Published Web Locationhttps://irle.berkeley.edu/workers-and-the-covid-19-recession/
The COVID-19 crisis that hit the world and the United States has resulted in profound changes to our way of life. While this paper focuses on workers and economic effects, we note that the crisis is foremost one of a pandemic. The economic situation is a byproduct. There have been significant differences in countries’ policy responses to the pandemic, which in turn have led to important disparate economic outcomes. It is clear the U.S. Federal government’s abdication of responsibility in responding to the crisis has left far too many in peril, both economically and healthwise. The absence of a coherent national strategy has exposed and exacerbated long-standing racial and economic inequalities—again, both economically and healthwise. Fits and starts of economic activity continue to have feedback loops with the evolution of the virus. Public policy and investment will largely determine our rates of sickness, death and economic pain.
It also warrants early emphasis that information contained in this paper of the profound economic devastation wrought by COVID-19 is neither a call for immediate business reopenings nor stimulus spending as traditionally understood. Comparing the current economic crisis with the Great Recession or any other contemporary recession shows that this crisis is categorically different. While attempts to return quickly to “business as usual” may have been desirable in previous downturns, employing such a strategy in the midst of a pandemic is more likely to be marked by mass death than by sustained economic inroads.
Looking back at the economic recovery following the Great Recession, we see a prolonged period of sluggish growth and weak labor markets; it is clear that stimulus efforts did not go far enough as California endured 44 straight months of double-digit unemployment. The ideal approach to the current crisis, however, may ironically be a slow-recovery path—yet one with additional government relief programs that are large, sustained, flexible, and perhaps even radical, reflecting the gravity of the situation. Relief, more akin to economic survival packages, should keep families as close to whole as possible throughout the pandemic. Additionally, for those who remained on the job as well as those returning to work, enforceable mandated safety regulations are warranted, including workplace grievance procedures and safety boards that include worker voice; this is especially critical for the majority of workers who are not represented by unions.

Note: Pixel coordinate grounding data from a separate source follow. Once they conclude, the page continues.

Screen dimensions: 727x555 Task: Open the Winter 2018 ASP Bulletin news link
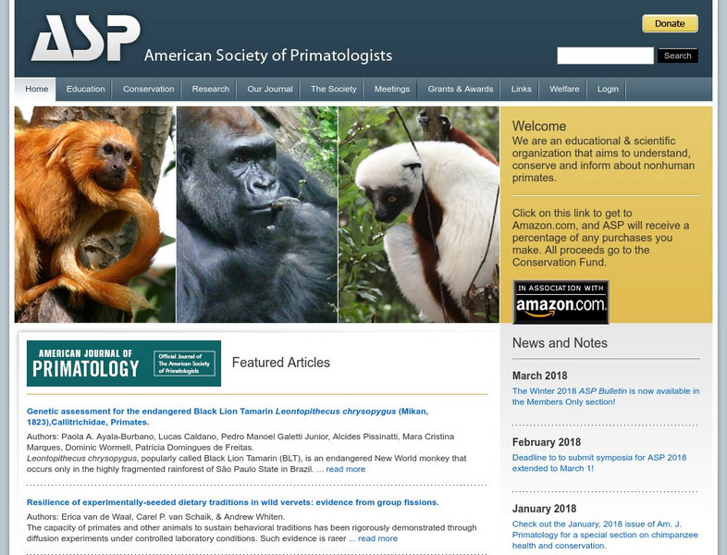pos(606,397)
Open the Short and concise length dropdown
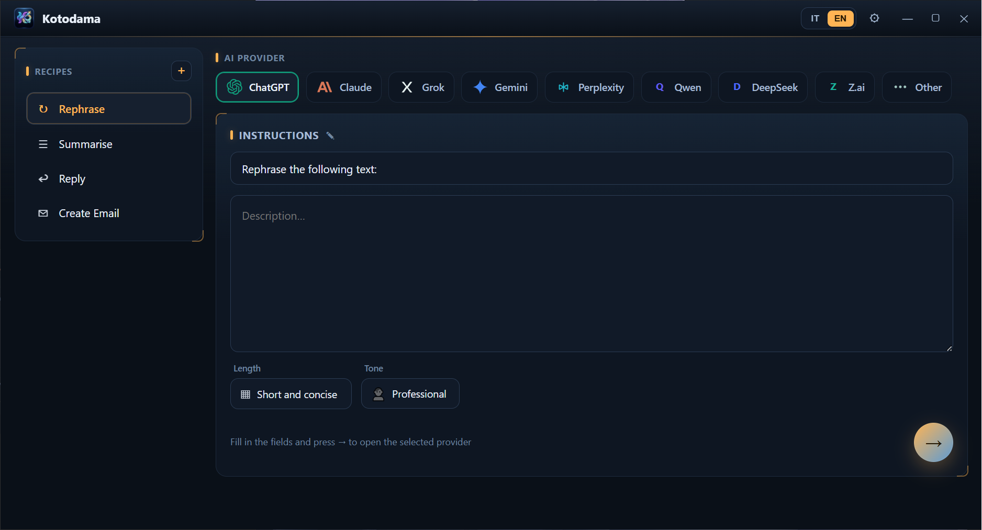This screenshot has height=530, width=982. pos(291,394)
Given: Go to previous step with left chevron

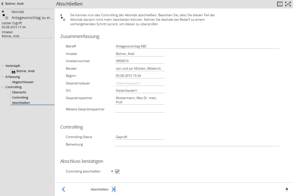Looking at the screenshot, I should pos(63,189).
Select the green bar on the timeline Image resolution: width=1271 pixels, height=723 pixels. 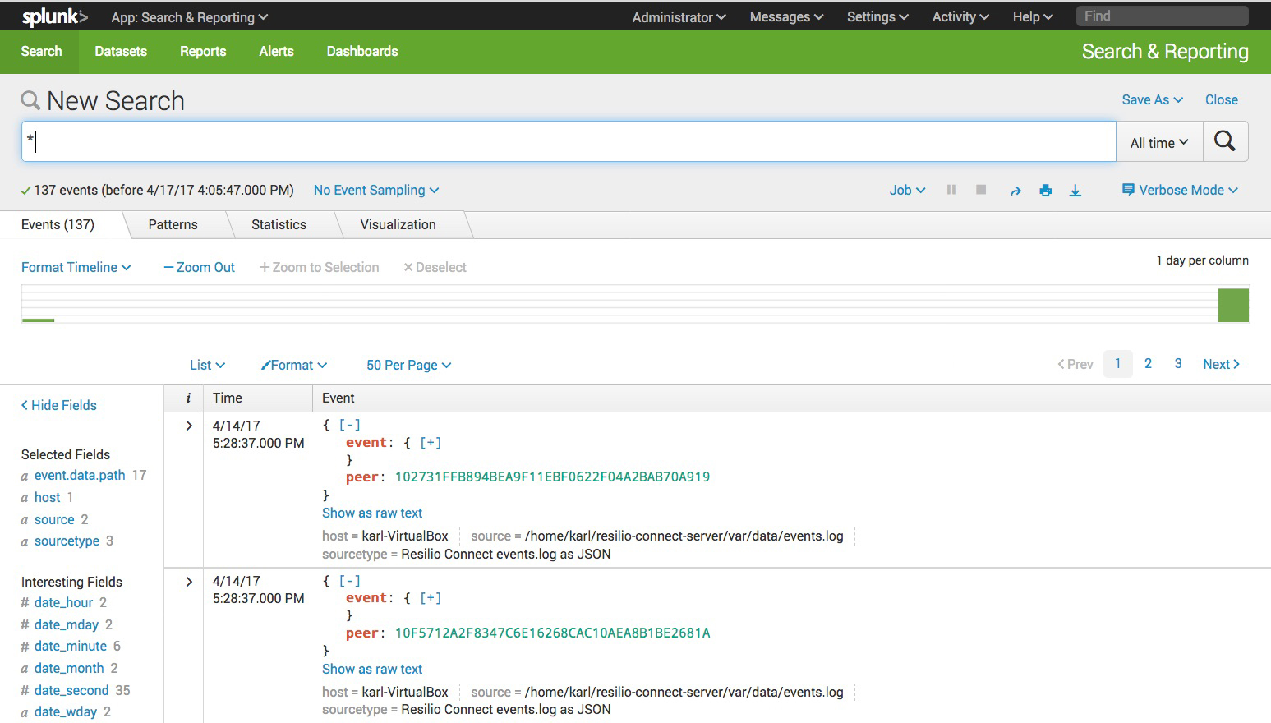click(1233, 305)
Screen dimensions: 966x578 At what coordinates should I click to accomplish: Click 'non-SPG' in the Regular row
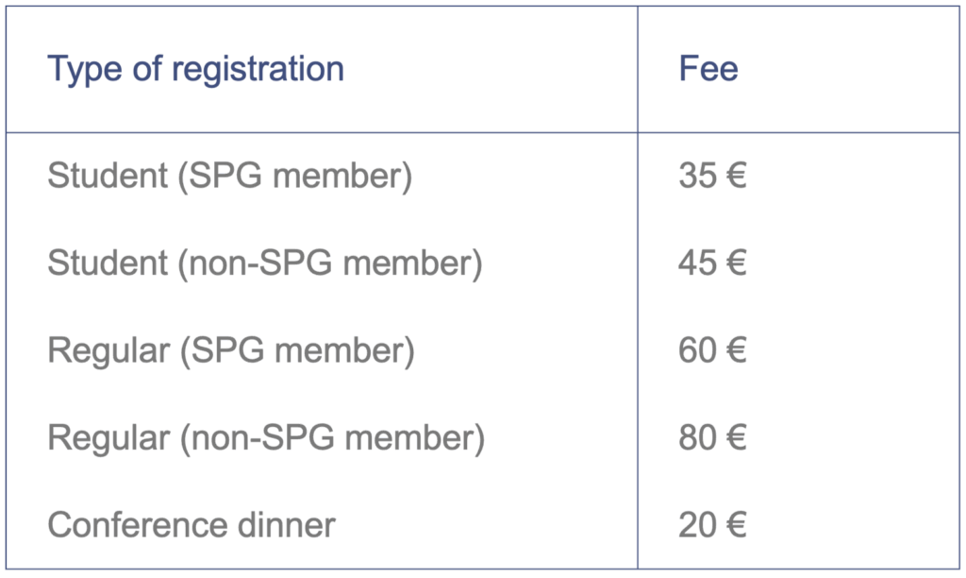(x=263, y=438)
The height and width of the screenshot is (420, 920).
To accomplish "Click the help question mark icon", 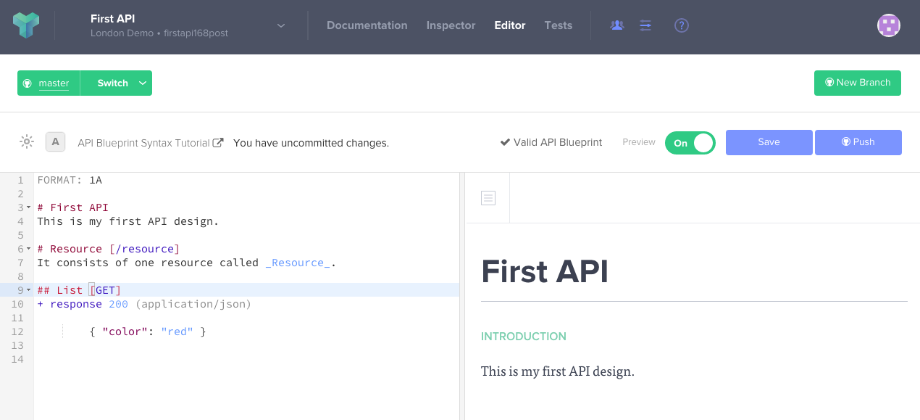I will [x=682, y=25].
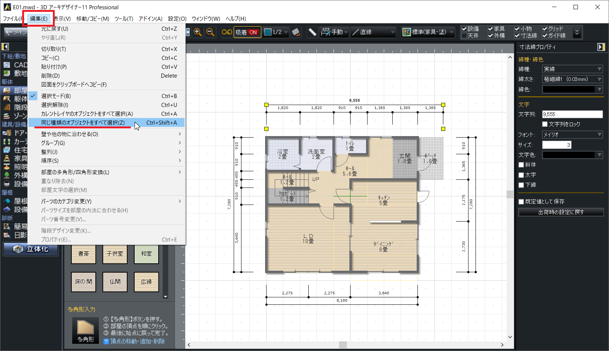Image resolution: width=609 pixels, height=351 pixels.
Task: Select 同じ種類のオブジェクトをすべて選択 menu item
Action: [83, 123]
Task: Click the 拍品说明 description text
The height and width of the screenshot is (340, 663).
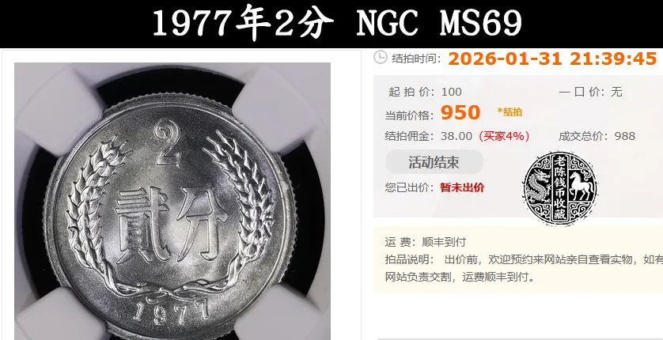Action: (554, 259)
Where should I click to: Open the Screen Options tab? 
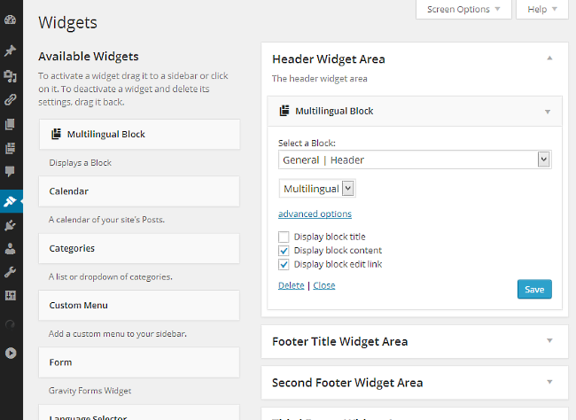[463, 9]
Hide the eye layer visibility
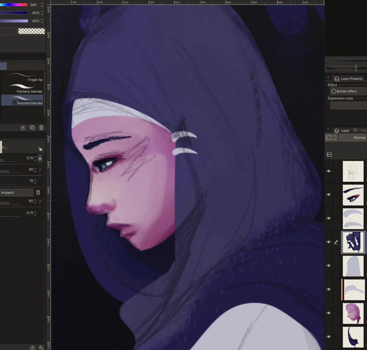The height and width of the screenshot is (350, 367). [x=329, y=195]
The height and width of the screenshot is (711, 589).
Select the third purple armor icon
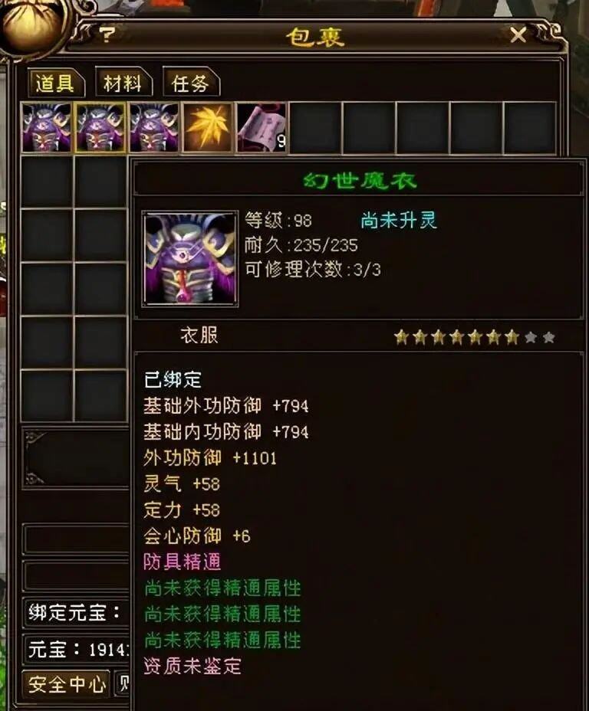tap(154, 127)
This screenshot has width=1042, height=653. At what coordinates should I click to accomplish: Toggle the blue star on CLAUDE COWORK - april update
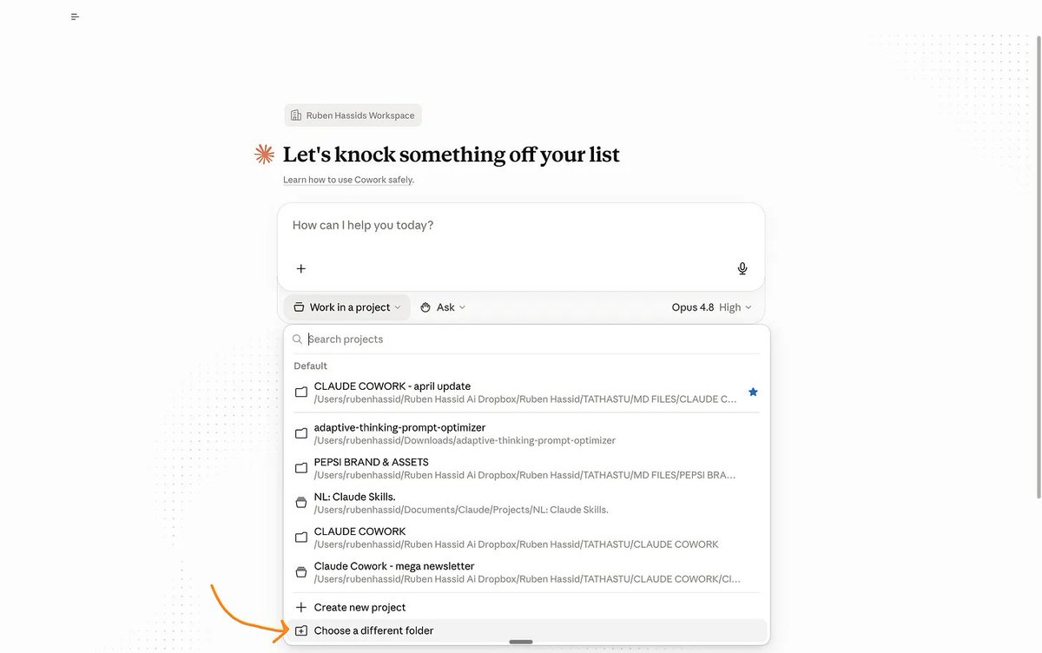pyautogui.click(x=753, y=392)
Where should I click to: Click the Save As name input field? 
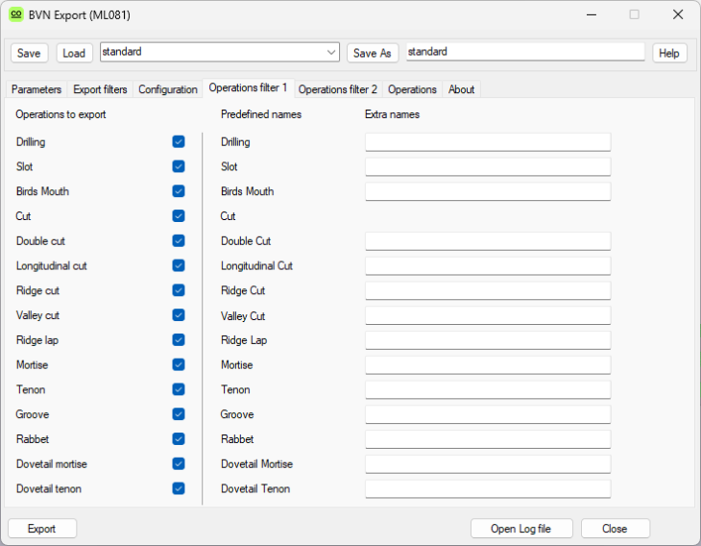click(x=524, y=52)
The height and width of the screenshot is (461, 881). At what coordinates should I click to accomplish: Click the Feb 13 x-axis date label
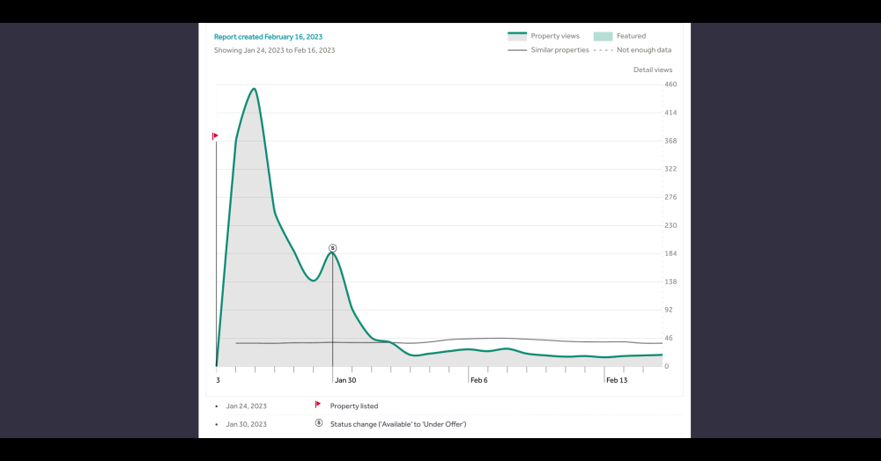tap(617, 380)
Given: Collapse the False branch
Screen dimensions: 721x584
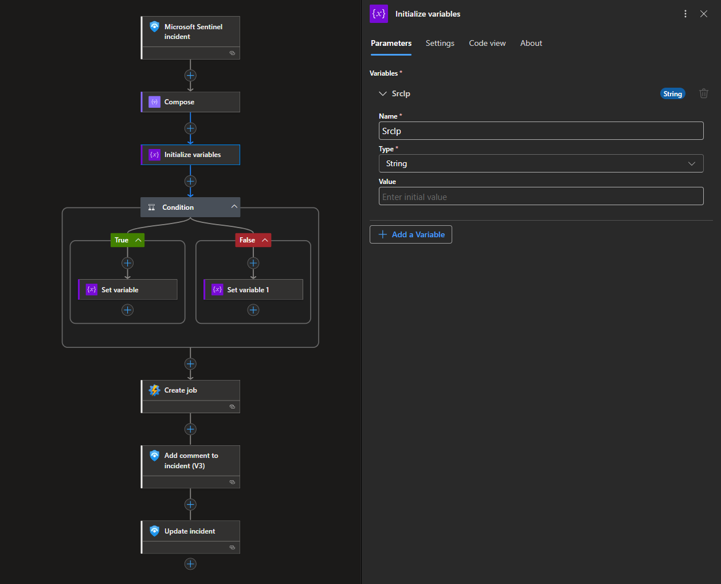Looking at the screenshot, I should tap(265, 240).
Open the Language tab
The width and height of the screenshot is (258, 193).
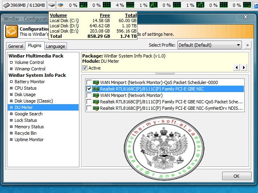point(55,46)
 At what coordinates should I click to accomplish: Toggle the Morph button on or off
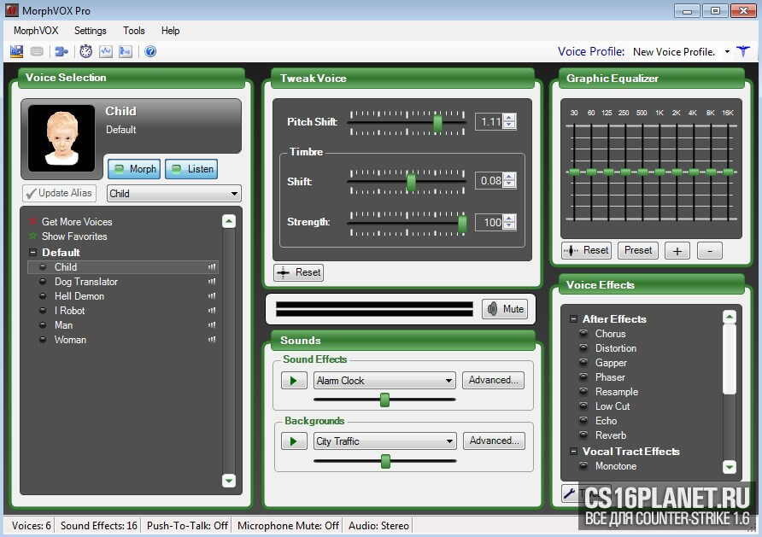(134, 169)
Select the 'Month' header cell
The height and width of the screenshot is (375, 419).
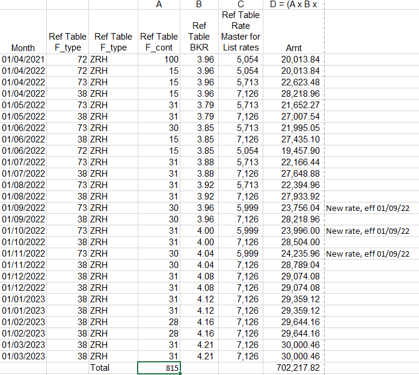point(23,47)
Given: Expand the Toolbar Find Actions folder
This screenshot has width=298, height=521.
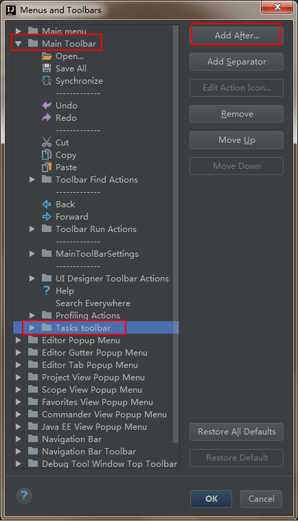Looking at the screenshot, I should coord(32,180).
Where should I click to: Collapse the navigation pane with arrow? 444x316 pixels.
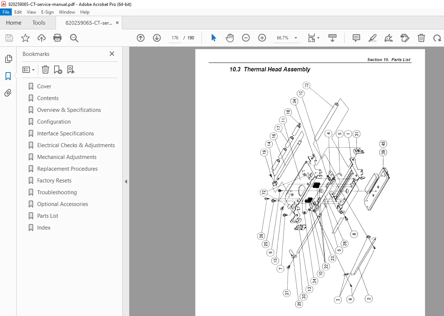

The coronavirus-induced downturn is not a recession per se, but instead is an economy intentionally stunted as a precaution against sickness and death. Maintaining a degree of economic suspended animation is required if we are to gain control of the pandemic to a degree that, in turn, will allow a safer return of the economy. This will require large and ongoing amounts of government spending. The country is struggling with the question of whether the shutdown is worth the economic damage. It is worth asking, however, if avoidable loss of life is an acceptable cost of returning to the status quo—especially in a country with vast wealth and means to avert such suffering. We move to our economic analyses of the workforce with deep acknowledgment and gratitude to all of the workers who have sacrificed, and continue to sacrifice, so much in the face of this crisis.